What to work on: Write these entries as a numbered list, omitting any blank lines.

Given data:
+-------+
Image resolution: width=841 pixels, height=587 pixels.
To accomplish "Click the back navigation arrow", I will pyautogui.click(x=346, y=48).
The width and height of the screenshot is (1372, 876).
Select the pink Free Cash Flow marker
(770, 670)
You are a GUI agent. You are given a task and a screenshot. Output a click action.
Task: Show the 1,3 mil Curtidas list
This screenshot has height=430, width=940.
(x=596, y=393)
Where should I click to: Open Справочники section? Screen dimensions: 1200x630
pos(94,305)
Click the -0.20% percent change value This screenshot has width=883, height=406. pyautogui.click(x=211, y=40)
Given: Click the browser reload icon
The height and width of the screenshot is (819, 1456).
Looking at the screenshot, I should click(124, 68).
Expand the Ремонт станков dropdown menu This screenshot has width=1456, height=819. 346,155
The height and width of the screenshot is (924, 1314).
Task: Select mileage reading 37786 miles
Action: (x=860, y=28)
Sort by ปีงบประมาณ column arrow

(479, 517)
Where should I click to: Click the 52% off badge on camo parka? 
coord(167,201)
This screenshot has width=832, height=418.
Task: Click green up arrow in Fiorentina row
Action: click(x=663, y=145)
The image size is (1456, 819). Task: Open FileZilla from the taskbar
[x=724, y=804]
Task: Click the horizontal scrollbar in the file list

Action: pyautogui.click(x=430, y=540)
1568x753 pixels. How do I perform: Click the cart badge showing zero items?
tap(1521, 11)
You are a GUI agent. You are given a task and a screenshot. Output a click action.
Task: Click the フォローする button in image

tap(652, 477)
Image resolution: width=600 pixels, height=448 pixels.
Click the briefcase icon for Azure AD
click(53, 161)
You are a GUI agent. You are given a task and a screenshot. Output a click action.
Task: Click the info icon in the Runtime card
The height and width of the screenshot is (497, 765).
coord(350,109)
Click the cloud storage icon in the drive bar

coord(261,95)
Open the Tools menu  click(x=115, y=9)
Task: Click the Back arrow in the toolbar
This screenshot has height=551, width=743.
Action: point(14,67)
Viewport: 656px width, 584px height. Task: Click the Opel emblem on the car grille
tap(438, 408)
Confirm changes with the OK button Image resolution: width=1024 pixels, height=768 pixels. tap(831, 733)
+-------+
Task answer:
1. Image resolution: width=841 pixels, height=587 pixels.
2. To accomplish "Click the back navigation arrow", I will pyautogui.click(x=346, y=48).
3. The width and height of the screenshot is (1372, 876).
4. Select the pink Free Cash Flow marker
5. (770, 670)
6. You are a GUI agent. You are given a task and a screenshot. Output a click action.
7. Task: Show the 1,3 mil Curtidas list
8. This screenshot has height=430, width=940.
9. (x=596, y=393)
10. Where should I click to: Open Справочники section? Screen dimensions: 1200x630
11. pos(94,305)
12. Click the -0.20% percent change value This screenshot has width=883, height=406. pyautogui.click(x=211, y=40)
13. Given: Click the browser reload icon
14. The height and width of the screenshot is (819, 1456).
15. Looking at the screenshot, I should click(124, 68).
16. Expand the Ремонт станков dropdown menu This screenshot has width=1456, height=819. 346,155
17. The height and width of the screenshot is (924, 1314).
18. Task: Select mileage reading 37786 miles
19. Action: (x=860, y=28)
20. Sort by ปีงบประมาณ column arrow
21. (479, 517)
22. Where should I click to: Click the 52% off badge on camo parka? 
23. coord(167,201)
24. This screenshot has width=832, height=418.
25. Task: Click green up arrow in Fiorentina row
26. Action: click(x=663, y=145)
27. The image size is (1456, 819). Task: Open FileZilla from the taskbar
28. [x=724, y=804]
29. Task: Click the horizontal scrollbar in the file list
30. Action: pyautogui.click(x=430, y=540)
31. 1568x753 pixels. How do I perform: Click the cart badge showing zero items?
32. tap(1521, 11)
33. You are a GUI agent. You are given a task and a screenshot. Output a click action.
34. Task: Click the フォローする button in image
35. tap(652, 477)
36. Image resolution: width=600 pixels, height=448 pixels.
37. Click the briefcase icon for Azure AD
38. click(53, 161)
39. You are a GUI agent. You are given a task and a screenshot. Output a click action.
40. Task: Click the info icon in the Runtime card
41. The height and width of the screenshot is (497, 765).
42. coord(350,109)
43. Click the cloud storage icon in the drive bar
44. coord(261,95)
45. Open the Tools menu  click(x=115, y=9)
46. Task: Click the Back arrow in the toolbar
47. This screenshot has height=551, width=743.
48. Action: point(14,67)
49. Viewport: 656px width, 584px height. Task: Click the Opel emblem on the car grille
50. tap(438, 408)
51. Confirm changes with the OK button Image resolution: width=1024 pixels, height=768 pixels. tap(831, 733)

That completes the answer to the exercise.